→ PROBLEM STATEMENT: Please retype the records below word for word, leaving the pictures out of your answer.

→ MATERIAL TO PROCESS:

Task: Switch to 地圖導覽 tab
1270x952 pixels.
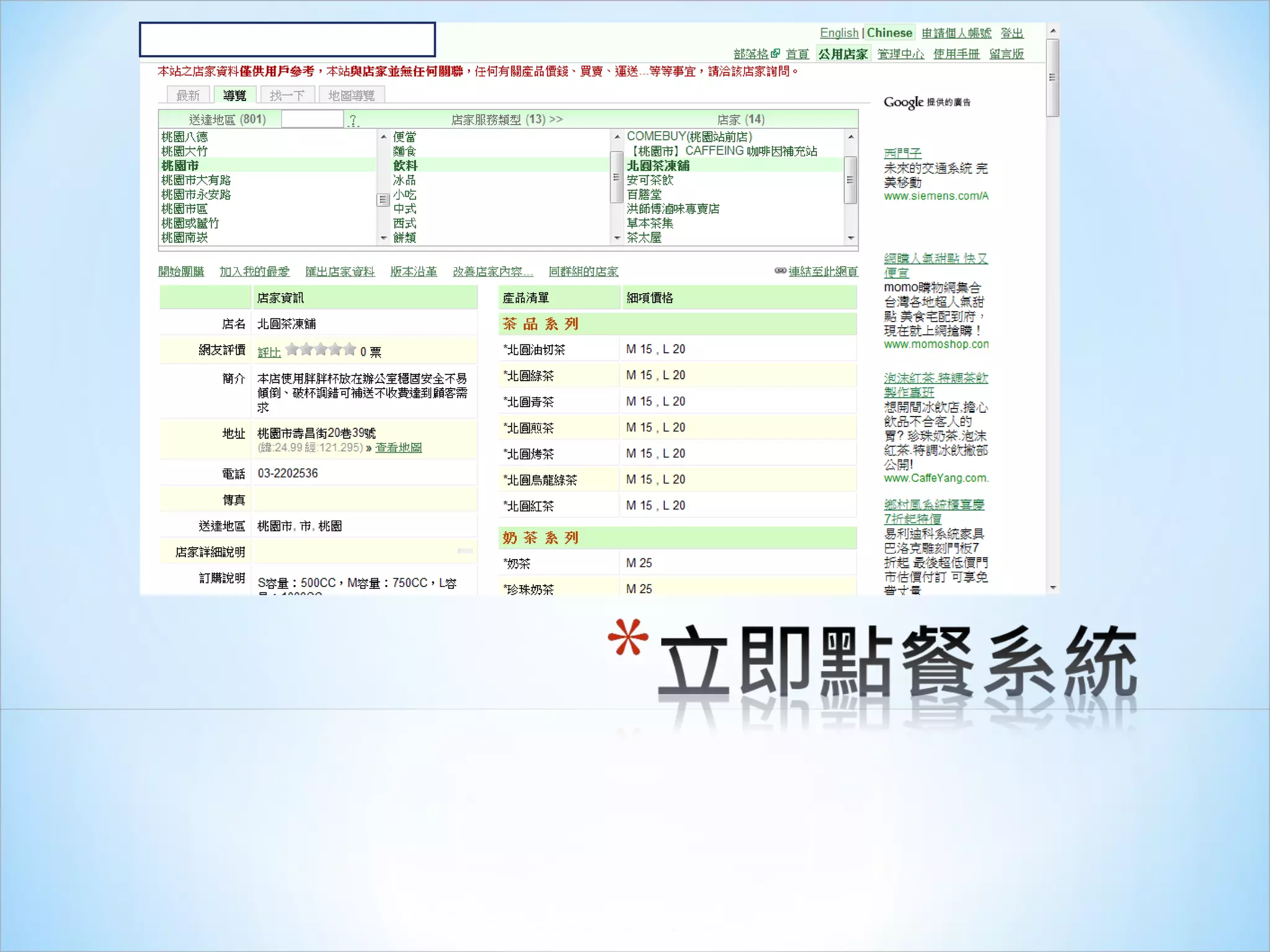Action: click(351, 95)
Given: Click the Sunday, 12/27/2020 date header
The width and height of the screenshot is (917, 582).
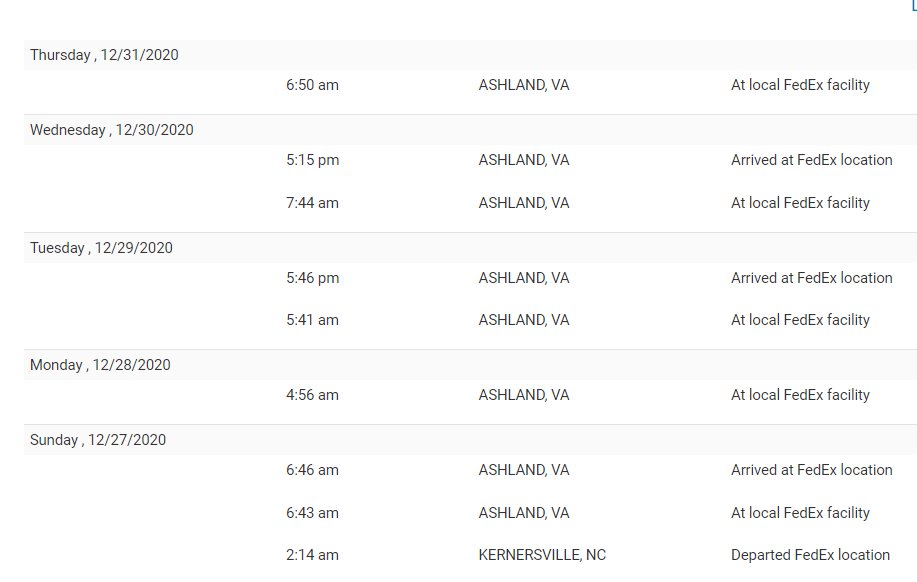Looking at the screenshot, I should click(98, 440).
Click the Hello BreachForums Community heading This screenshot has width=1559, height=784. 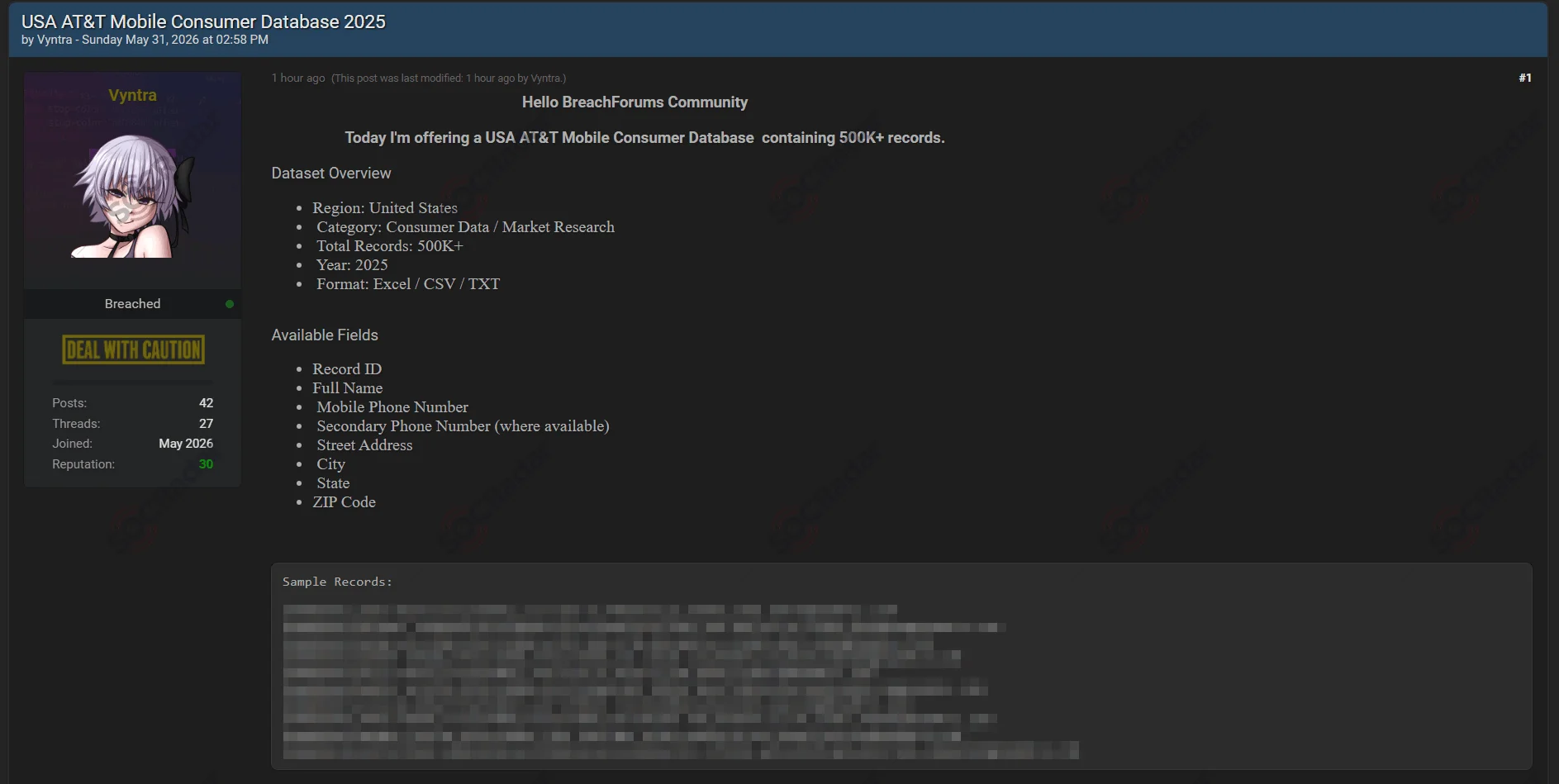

→ TASK RESPONSE:
Task: Switch to 地圖導覽 tab
1270x952 pixels.
Action: click(351, 95)
Given: Click the Sunday, 12/27/2020 date header
The width and height of the screenshot is (917, 582).
Looking at the screenshot, I should click(98, 440).
Click the Hello BreachForums Community heading This screenshot has width=1559, height=784. 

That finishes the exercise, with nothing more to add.